The off-grid, low-cost modular energy system uses commercially available technology and could eventually help meet the need for night-time lighting in urban areas or provide lighting in developing countries.

Although solar power brings many benefits, its use depends heavily on the distribution of sunlight, which can be limited in many locations and is completely unavailable at night. Systems that store energy produced during the day are typically expensive, thus driving up the cost of using solar power.

To find a less expensive alternative, researchers led by Shanhui Fan from Stanford University looked to radiative cooling. This approach uses the temperature difference resulting from heat absorbed from the surrounding air and the radiant cooling effect of cold space to generate electricity.

In The Optical Society (OSA) journal Optics Express, the researchers theoretically demonstrate an optimised radiative cooling approach that can generate 2.2 watts per square metre with a rooftop device that doesn't require a battery or any external energy. This is about 120 times the amount of energy that has been experimentally demonstrated and enough to power modular sensors such as ones used in security or environmental applications.

"We are working to develop high-performance, sustainable lighting generation that can provide everyone — including those in developing and rural areas — access to reliable and sustainable low-cost lighting energy sources," said Lingling Fan, first author of the paper.

"A modular energy source could also power off-grid sensors used in a variety of applications and be used to convert waste heat from automobiles into usable power."

One of the most efficient ways to generate electricity using radiative cooling is to use a thermoelectric power generator. These devices use thermoelectric materials to generate power by converting the temperature differences between a heat source and the device's cool side, or radiative cooler, into an electric voltage.

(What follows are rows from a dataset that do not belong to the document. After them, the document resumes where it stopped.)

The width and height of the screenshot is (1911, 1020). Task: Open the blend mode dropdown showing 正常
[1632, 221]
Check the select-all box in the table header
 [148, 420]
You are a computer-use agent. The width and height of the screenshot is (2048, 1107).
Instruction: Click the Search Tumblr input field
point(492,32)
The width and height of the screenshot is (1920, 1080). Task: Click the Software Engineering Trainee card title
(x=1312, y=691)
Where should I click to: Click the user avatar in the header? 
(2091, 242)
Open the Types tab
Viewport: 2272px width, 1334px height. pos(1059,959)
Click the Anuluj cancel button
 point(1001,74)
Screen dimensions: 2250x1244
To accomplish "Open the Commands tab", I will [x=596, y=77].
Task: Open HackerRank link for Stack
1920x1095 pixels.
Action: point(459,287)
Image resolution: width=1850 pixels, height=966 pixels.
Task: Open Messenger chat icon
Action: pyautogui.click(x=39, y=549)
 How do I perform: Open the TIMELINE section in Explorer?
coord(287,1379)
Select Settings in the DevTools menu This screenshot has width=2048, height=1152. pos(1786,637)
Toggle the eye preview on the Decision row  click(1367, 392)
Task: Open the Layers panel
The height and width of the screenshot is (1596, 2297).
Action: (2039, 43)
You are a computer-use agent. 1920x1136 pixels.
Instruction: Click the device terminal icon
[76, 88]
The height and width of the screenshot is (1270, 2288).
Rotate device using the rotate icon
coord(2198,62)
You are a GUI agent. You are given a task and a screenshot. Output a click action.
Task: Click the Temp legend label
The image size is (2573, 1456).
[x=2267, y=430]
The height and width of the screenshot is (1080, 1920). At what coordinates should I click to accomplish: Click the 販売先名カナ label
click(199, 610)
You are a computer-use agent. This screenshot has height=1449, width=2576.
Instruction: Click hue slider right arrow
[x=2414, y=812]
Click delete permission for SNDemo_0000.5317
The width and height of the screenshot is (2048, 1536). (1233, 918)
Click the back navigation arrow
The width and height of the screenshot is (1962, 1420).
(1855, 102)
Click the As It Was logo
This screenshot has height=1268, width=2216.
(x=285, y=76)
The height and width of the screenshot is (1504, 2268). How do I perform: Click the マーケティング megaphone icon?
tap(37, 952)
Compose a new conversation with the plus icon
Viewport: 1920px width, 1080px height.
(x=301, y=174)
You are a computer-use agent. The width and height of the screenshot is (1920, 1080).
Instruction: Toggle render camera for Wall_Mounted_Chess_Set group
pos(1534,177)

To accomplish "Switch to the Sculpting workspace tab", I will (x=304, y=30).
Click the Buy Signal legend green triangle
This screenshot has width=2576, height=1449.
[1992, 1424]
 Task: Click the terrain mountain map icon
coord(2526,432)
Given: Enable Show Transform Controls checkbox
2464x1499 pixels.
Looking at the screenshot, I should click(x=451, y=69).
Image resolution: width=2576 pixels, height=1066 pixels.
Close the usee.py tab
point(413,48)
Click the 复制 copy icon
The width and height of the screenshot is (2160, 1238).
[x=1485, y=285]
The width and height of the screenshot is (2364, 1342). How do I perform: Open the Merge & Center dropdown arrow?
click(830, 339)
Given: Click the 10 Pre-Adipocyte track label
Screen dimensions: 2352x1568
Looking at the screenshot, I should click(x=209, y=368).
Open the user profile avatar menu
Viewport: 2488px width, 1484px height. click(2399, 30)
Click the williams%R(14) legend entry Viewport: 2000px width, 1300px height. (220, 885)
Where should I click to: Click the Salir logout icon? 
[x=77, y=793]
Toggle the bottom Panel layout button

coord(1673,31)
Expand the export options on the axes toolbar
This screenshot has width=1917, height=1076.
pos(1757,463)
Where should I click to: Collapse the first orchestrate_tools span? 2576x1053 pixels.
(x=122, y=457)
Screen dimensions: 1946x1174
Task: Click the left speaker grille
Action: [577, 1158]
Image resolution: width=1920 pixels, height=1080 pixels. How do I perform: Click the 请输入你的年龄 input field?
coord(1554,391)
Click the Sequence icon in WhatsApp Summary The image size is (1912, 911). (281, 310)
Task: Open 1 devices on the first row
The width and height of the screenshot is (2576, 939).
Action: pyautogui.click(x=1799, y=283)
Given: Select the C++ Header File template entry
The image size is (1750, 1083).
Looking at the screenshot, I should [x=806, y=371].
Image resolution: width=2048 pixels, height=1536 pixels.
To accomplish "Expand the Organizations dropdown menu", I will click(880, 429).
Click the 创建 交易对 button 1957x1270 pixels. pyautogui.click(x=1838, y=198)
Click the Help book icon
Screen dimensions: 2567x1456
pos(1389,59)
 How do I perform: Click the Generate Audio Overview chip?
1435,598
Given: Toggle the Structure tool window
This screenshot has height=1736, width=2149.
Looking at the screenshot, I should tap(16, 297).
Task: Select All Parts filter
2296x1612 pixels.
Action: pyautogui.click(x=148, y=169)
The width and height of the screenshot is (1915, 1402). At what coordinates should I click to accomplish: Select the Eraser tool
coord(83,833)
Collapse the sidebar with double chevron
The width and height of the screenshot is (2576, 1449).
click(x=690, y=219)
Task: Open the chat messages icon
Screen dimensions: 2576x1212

In the new work, the researchers optimised each step of thermoelectric power generation to maximise night-time power generation from a device that would be used on a rooftop. They improved the energy harvesting so that more heat flows into the system from the surrounding air and incorporate new commercially available thermoelectric materials that enhance how well that energy is used by the device. They also calculated that a thermoelectric power generator covering one square metre of a rooftop could achieve the best trade-off between heat loss and thermoelectric conversion.

"One of the most important innovations was designing a selective emitter that is attached to the cool side of the device," said Wei Li, a member of the research team.

"This optimises the radiative cooling process so that the power generator can more efficiently get rid of excessive heat."

The researchers demonstrated the new approach by using computer modelling to simulate a system with realistic physical parameters. The models reproduced previous experimental results faithfully and revealed that the optimised system designed by the researchers could come close to what has been calculated as the maximum efficiency using thermoelectric conversion.

In addition to carrying out experiments, the researchers are also examining optimal designs for operating the system during the day, in addition to night-time, which could expand the practical applications of the system.